*** Begin section ***

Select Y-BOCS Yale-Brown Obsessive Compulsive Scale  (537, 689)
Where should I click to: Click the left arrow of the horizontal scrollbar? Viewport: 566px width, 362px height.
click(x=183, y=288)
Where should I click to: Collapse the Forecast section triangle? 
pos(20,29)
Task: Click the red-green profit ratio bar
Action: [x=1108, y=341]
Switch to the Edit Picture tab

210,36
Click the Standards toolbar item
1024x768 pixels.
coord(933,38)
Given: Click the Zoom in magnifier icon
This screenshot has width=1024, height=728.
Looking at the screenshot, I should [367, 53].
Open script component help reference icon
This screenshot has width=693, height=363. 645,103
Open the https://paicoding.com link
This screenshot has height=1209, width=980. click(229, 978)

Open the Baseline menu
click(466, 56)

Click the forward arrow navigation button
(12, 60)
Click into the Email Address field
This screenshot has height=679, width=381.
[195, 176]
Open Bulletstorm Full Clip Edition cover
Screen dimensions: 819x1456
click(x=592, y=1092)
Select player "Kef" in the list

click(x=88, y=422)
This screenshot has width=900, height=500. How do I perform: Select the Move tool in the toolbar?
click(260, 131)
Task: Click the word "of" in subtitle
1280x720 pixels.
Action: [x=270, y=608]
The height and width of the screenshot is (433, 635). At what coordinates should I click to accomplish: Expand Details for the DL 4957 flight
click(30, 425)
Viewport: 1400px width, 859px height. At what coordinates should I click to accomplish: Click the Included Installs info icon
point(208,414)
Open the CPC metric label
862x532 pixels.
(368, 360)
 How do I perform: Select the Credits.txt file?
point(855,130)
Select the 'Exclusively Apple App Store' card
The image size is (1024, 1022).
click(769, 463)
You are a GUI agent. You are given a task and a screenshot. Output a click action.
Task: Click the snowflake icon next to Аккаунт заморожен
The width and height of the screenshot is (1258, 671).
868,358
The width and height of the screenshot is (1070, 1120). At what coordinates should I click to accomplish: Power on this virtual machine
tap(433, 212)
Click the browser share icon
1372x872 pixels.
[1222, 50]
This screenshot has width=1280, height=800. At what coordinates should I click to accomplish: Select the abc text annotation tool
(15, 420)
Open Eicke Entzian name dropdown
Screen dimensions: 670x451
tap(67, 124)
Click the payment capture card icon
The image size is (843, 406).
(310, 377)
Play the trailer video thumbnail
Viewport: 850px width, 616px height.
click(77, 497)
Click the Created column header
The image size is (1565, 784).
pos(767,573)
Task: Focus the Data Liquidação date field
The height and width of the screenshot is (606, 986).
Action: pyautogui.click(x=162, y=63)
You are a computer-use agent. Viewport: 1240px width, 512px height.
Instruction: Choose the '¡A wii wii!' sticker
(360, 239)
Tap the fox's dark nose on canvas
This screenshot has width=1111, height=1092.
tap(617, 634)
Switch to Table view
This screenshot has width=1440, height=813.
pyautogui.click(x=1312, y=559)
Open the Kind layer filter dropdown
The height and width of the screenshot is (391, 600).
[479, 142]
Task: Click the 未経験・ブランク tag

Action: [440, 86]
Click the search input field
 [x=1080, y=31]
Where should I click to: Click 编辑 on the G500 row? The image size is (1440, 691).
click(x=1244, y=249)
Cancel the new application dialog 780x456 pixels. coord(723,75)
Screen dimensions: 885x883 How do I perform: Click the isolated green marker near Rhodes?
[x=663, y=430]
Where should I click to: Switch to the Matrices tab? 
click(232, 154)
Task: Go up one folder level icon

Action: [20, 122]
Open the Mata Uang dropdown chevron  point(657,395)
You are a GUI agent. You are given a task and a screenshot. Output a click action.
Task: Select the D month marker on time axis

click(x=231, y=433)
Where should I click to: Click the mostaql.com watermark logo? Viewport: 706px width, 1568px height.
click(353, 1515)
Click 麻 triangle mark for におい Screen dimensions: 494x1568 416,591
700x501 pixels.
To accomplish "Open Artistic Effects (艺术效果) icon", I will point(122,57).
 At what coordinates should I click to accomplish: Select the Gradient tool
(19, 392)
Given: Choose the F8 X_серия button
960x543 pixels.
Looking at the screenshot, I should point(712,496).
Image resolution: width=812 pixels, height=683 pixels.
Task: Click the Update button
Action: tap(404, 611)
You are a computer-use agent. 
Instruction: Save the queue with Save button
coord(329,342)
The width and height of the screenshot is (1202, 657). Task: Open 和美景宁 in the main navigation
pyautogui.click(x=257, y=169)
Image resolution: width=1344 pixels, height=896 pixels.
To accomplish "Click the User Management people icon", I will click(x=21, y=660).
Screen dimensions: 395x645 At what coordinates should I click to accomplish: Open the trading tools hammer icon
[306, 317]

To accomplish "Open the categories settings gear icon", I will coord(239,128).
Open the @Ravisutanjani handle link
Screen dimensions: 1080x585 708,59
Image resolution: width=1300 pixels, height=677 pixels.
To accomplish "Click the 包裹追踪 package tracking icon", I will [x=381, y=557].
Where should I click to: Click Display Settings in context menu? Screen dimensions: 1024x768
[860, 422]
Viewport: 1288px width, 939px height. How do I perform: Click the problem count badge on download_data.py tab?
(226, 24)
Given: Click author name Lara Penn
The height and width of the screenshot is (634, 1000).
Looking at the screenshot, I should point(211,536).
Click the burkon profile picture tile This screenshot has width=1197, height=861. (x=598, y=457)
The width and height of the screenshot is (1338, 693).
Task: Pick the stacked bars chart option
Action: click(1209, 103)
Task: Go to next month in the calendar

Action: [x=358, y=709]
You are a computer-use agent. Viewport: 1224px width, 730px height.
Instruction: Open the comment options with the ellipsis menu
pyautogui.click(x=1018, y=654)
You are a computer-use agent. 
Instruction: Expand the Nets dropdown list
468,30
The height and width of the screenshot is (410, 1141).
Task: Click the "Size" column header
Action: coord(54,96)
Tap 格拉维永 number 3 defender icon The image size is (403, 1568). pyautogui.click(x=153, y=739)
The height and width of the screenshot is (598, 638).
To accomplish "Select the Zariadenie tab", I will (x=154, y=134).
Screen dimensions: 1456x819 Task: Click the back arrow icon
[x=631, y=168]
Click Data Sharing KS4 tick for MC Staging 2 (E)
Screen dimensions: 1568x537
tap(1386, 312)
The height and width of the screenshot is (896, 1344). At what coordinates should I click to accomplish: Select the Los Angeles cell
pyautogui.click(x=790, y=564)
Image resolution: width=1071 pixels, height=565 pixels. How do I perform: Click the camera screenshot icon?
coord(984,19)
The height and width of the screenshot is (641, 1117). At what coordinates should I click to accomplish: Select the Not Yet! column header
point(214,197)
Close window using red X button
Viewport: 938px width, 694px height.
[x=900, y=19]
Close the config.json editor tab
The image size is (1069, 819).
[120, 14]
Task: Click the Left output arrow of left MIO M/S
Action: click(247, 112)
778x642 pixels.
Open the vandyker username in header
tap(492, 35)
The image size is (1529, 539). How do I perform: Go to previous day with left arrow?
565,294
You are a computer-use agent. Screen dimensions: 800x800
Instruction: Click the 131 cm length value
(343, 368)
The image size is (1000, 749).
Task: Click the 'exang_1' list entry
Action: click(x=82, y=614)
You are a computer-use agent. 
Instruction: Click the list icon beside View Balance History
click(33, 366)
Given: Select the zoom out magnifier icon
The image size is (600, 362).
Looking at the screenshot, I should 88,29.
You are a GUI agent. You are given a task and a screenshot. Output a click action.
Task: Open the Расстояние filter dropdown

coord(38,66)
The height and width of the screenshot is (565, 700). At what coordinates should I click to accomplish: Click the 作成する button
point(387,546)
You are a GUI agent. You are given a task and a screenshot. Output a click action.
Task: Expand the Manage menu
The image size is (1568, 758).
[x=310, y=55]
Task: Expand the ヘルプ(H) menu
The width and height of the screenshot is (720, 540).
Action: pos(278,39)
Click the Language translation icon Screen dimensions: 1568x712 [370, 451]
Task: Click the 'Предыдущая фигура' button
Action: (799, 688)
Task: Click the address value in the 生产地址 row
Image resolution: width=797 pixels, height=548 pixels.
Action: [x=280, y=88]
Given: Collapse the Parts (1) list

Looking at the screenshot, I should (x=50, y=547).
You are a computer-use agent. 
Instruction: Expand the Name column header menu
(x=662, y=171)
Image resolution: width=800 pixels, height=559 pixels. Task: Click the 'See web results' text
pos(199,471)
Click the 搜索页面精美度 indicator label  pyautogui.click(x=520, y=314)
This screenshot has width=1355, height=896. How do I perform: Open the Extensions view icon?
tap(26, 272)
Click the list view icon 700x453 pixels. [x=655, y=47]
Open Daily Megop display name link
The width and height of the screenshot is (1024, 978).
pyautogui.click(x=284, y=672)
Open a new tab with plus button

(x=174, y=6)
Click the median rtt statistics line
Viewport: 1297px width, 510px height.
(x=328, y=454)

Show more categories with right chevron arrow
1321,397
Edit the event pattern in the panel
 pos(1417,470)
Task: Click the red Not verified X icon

*** End section ***

ASSIGNMENT — Search the records for lines holding the word "magnifier", then copy each line you find.

SOLUTION TO THIS TASK —
Given: Click the Zoom in magnifier icon
Given: Select the zoom out magnifier icon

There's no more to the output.